David McIntosh, '83, on Leading the Club for Growth

Were your conservative political ideals also formed around that time?

Let me tell you about the journey there, because it didn’t start that way. I went to college and really put that newfound faith on the shelf. My freshman year I went to church most of the time, but by my sophomore year I was partying, drinking to go to the football games, and having a fun time.

I thank God for not giving up on me because He pursued me. My political beliefs were pretty leftist. I was part of a progressive party and the debating groups at Yale. I had an … acquaintance there who came up to me and said, “Well, David, what do you believe in?” I said, “Well, I believe in free speech.” She said, “What about your faith?” I said, “I’m a Christian,” because I kept the label, and a couple of other things. She looked at me and said, “You’re not a liberal, you’re a conservative.” I said, “Really?” Because at that time, the label I had was a liberal. I said, “Well, let me think about that.”

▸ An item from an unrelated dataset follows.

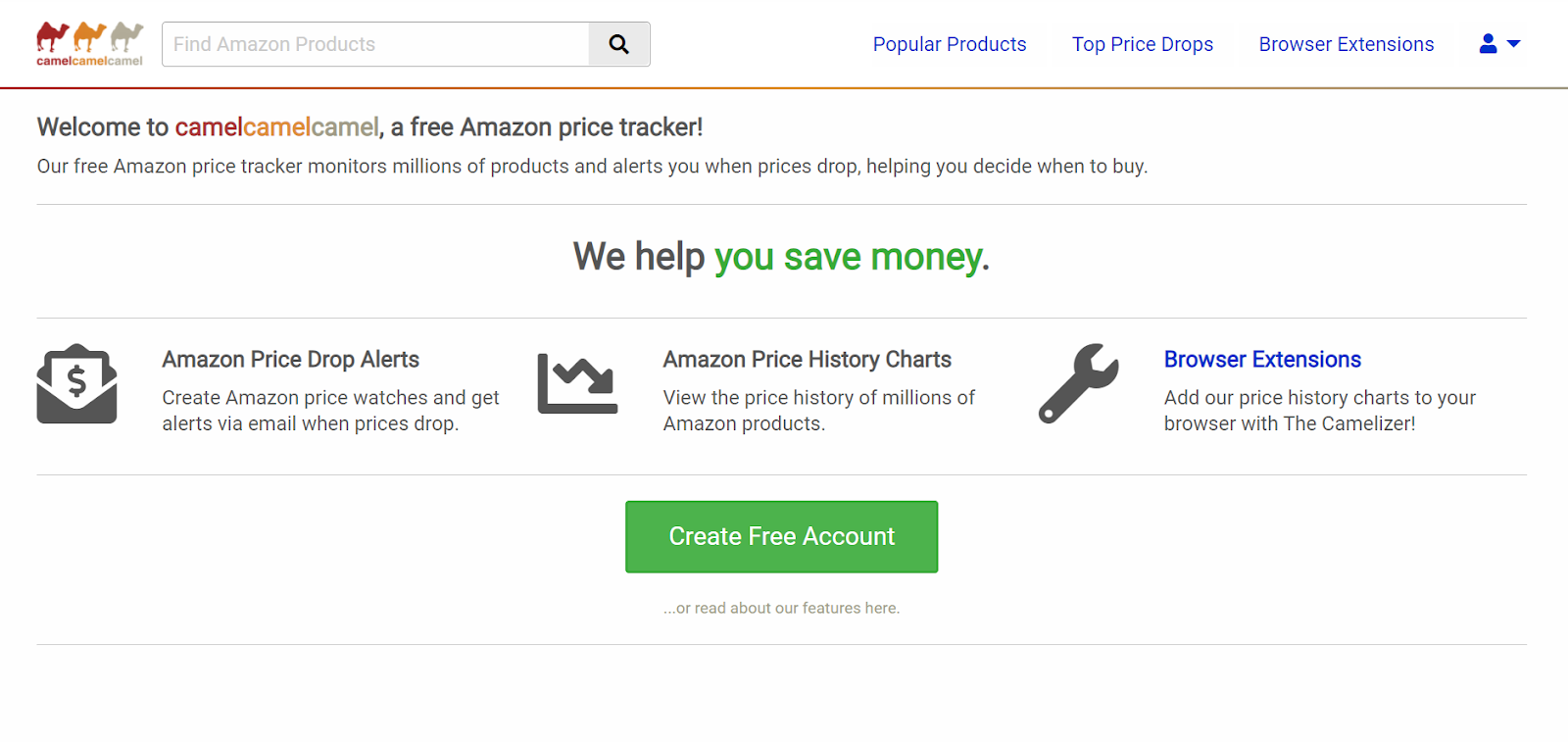Viewport: 1568px width, 742px height.
Task: Focus the Find Amazon Products search field
Action: 375,44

I spent the summer thinking, what do I really believe in, reaching back to that life in Kendallville and the things that were important to me. That started a couple-year evolution. I then went to law school and had two great professors. Antonin Scalia was a professor there … and Richard Epstein, who’s a famous professor. I took courses from them that really made me think, and I realized after my first year of law school, I am a conservative, a constitutional conservative. Freedom is the thing I value most in political, public life, and I want to live my life to promote that.